Probability question, cross post

[CallMeIshmael]

I posted this in SMP.. after having written it out, I realize it probably belongs here, so Ill post here. Ill leave it over there since it seems the two forums to inter mingle too much.

OK, imagine you are playing a game against one person

You are both going to be dealt a number. Your number is is going to be in the range [50,100], and will be any real number, from an identically distributed continous variable.

The opponent will be dealt a number. There is a 30% chance that his number will be taken from [0,50] and a 70% chance from [50, 100]. (again, assume random continous, with a constantly increasing integral over the two ranges).

What are the chances that my number is going to be higher?

This seems easy, 30% + (1/2)70% = 65%.


Now, suppose I am playing against two players. The first has the same distribution as my opponent above, and the second is 60% chance to be taken from [50,100] and 40% from [0,50].

What are the chances that I am dealt a higher number than both?

One way to do it, is: (0.3)*(0.4) + 1/2(0.3)*(0.6) + 1/2(0.7)*(0.4) + 1/3(0.7)*(0.6)

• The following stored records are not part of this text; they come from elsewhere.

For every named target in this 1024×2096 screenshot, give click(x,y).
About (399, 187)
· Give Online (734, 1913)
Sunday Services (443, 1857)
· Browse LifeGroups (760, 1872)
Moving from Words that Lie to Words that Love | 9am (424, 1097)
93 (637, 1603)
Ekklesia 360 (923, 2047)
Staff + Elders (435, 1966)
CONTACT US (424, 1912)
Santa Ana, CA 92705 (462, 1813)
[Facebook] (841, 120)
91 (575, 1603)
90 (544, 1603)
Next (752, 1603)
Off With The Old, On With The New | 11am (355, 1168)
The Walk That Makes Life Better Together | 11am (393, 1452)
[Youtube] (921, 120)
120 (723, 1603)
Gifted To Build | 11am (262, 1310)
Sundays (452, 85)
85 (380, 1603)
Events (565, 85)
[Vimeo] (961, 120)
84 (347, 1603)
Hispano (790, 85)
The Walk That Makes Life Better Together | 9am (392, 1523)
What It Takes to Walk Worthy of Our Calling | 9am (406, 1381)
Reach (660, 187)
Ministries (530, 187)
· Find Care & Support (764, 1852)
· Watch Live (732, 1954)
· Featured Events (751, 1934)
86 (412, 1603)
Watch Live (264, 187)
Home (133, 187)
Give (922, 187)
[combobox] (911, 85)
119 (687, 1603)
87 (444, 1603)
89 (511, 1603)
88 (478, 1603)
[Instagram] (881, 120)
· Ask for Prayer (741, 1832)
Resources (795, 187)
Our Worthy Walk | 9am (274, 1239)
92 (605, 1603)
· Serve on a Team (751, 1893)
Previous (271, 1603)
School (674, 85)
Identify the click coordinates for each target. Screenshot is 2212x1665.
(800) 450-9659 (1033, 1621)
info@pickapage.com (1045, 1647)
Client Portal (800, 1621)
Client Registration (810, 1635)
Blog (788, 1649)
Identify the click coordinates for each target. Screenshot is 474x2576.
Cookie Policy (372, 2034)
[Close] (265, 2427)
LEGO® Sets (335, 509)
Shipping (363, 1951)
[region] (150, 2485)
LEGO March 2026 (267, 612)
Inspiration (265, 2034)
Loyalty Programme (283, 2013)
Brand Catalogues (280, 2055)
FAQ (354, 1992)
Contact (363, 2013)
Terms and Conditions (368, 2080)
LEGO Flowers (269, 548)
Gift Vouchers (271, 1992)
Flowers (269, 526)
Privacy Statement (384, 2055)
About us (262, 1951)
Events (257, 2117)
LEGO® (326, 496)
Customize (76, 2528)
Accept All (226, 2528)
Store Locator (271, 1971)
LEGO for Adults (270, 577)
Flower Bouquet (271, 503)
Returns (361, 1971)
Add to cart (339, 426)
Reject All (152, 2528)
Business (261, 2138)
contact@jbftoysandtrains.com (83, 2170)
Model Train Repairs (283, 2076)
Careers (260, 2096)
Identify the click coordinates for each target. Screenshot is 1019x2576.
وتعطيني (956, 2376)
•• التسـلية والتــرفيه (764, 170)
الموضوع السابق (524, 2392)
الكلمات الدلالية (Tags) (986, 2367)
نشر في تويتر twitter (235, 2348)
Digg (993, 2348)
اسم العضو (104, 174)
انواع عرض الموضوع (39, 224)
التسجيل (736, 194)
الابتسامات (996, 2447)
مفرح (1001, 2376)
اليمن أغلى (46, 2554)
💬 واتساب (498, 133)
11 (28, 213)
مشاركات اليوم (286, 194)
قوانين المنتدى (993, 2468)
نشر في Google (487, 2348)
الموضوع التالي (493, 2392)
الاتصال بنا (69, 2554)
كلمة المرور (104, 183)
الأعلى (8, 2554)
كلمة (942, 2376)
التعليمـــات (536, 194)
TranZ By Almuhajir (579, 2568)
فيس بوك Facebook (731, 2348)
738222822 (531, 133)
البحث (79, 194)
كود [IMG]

(the first term represents the times when both of their numbers are in the [0,50] range, the second and third are when exactly one opponent has a chance to beat you, and the fourth occurs when both are in the [50,100] range)

But, as you add more players (say, third, fourth and fifth), the above method a breaking it down into discreet categories becomes rather long.

Im wondering if there is a better way to do this.


Specifically, we should be able to break this down into a formula such as:


P(highest number) = prob(beating p1)*prob(beating p2|beaten p1)*prob(beating p3|beaten p1,p2)...


Can anyone come up with a formula for prob(pN|beaten p1..N-1)??

thanks

[pzhon]

[ QUOTE ]
as you add more players (say, third, fourth and fifth), the above method a breaking it down into discreet categories becomes rather long.

[/ QUOTE ]
Not really.

Let p_i be the probability player i is a contender (in [50,100]).

Product ((1-p_i)+p_i x)

is a generating polynomial for the number of contenders you face. The coefficient of x^n is the probability there are exactly n contenders.

The probability you win when there are n contenders is 1/(n+1). Conveniently, the probability you win is the integral of the above polynomial from 0 to 1. I don't know of a simpler method.

This isn't just a trick. The product evaluated at x=X is the conditional probability that you win when your number is X of the way from 50 to 100. The incremental conditional probabilities are a mess to work out uwithout this conditional probability.

[AaronBrown]

pzhon is correct but if everyone has the same chance of having a number from 50 to 100, and all the events are independent, it's not too bad. If there are k other players, each with chance p of being in 50 to 100, your chance of winning is the sum from i = 0 to k of:

C(k,i)*p^i*(1-p)^(k-i)/(i+1)

Which is 1/[p*(k+1)] times the sum from i = 0 to k of:

= C(k+1,i+1)*p^(i+1)*(1-p)*(k-i)

The sum is the sum from j = 1 to k+1 of:

C(k+1,j)*p^j*(1-p)^(k+1-j)
= 1- (1-p)^(k+1)

So the answer is:

[1 - (1-p)^(k+1)]/[p*(k+1)]

If the p's are not equal, but there are a lot of them without too much variation, you might get a decent approximation by putting an average p into the formula above; or take the average using the maximum and minimum p's.